Objective
Discrepancies between laboratory sodium and point-of-care arterial blood gas sodium values may lead to delayed interpretation of, and intervention on, the results. We studied the mean difference between these two techniques and assessed the degree of agreement.
Design
A multicentre, retrospective, observational study was conducted.
Setting
Twelve intensive care units in Queensland, Australia, with tertiary-level hospitals accounting for 81% of admissions were included in the study.
Participants
Adult patients with at least one paired laboratory sodium and arterial blood gas measurement during their intensive care unit admission were a part of this study.
Main outcome measures
Main outcome measures included mean difference between laboratory sodium and point-of-care sodium measurement, with a positive difference demonstrating laboratory sodium values higher than arterial blood gas sodium values.
Results
A total of 65,042 patients with 224,383 paired samples were included in the analysis. The Bland–Altman mean difference of laboratory sodium and arterial blood gas sodium was 0.72 mmol/L (95% limit of agreement [LoA]: 4.35) with a Deming regression slope of 0.93 (95% confidence interval: 0.92, 0.94) and intercept +10.07 (p < 0.001). On subgroup analysis of hyponatraemia, eunatraemia and hypernatraemia a mean difference (95% LoA) of 1.53 mmol/L (4.21), 0.15 mmol/L (4.39), and −1.02 mmol/L (5.37), was calculated, respectively. Patients with severe hyperglycaemia and normal albumin had a mean difference (95% LoA) of −1.85 mmol/L (4.78). Analysis of mild, moderate, and severe subgroups within both hyponatraemic and hypernatraemic samples showed increasing mean differences, with severe hyponatraemia showing a mean difference of 2.01 mmol/L (95% LoA: 8.08) and severe hypernatraemia showing a mean difference of −4.7 mmol/L (95% LoA: 15.46).
Conclusions
Point-of-care arterial blood gas sodium measurements show small mean differences in eunatraemia and good agreement with paired laboratory samples in adult intensive care unit patients. Caution should be applied when interchanging results between laboratory and point-of-care sodium values in patients with moderate to severe dysnatraemia, as serial measurements using different methods during treatment are unlikely to be within a clinically acceptable range. This is important when caring for patient groups with severe hyponatraemia and induced hypernatraemia, and serial measurement may be better achieved with point-of-care testing due to a combination of ease of access, repeatability, and lower cost.

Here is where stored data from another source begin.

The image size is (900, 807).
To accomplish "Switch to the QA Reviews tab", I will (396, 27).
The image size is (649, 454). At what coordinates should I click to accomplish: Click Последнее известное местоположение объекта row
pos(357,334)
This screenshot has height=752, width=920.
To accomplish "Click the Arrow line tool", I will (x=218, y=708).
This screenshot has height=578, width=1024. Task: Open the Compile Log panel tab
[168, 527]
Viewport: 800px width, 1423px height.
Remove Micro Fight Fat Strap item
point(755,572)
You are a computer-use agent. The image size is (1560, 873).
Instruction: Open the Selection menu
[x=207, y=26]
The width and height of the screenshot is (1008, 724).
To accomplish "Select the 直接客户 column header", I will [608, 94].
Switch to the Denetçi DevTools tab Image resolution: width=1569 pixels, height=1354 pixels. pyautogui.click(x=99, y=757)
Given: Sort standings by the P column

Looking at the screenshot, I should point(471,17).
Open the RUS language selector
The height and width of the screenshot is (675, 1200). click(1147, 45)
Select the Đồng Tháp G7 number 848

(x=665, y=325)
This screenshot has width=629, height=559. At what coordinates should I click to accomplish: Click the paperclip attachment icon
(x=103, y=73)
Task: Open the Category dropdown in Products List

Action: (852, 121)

Hunter, K., Anstey, C., Nesbitt, A., Venkatesh, K., Parmar, D., Corley, A., Daniels, M., Grewal, J., Laupland, K. B., Ramanan, M., Tabah, A., McCullough, J., Kumar, A., Attokaran, A. G., Luke, S., Garrett, P., Whebell, S., Blank, S., McIlroy, P., & White, K. C. (2025). A comparison of sodium concentration measured in laboratory autoanalyser versus point-of-care blood gas machine: A retrospective, multicentre, analytical study in a large adult intensive care unit population. Critical Care and Resuscitation, 27(4), 100149.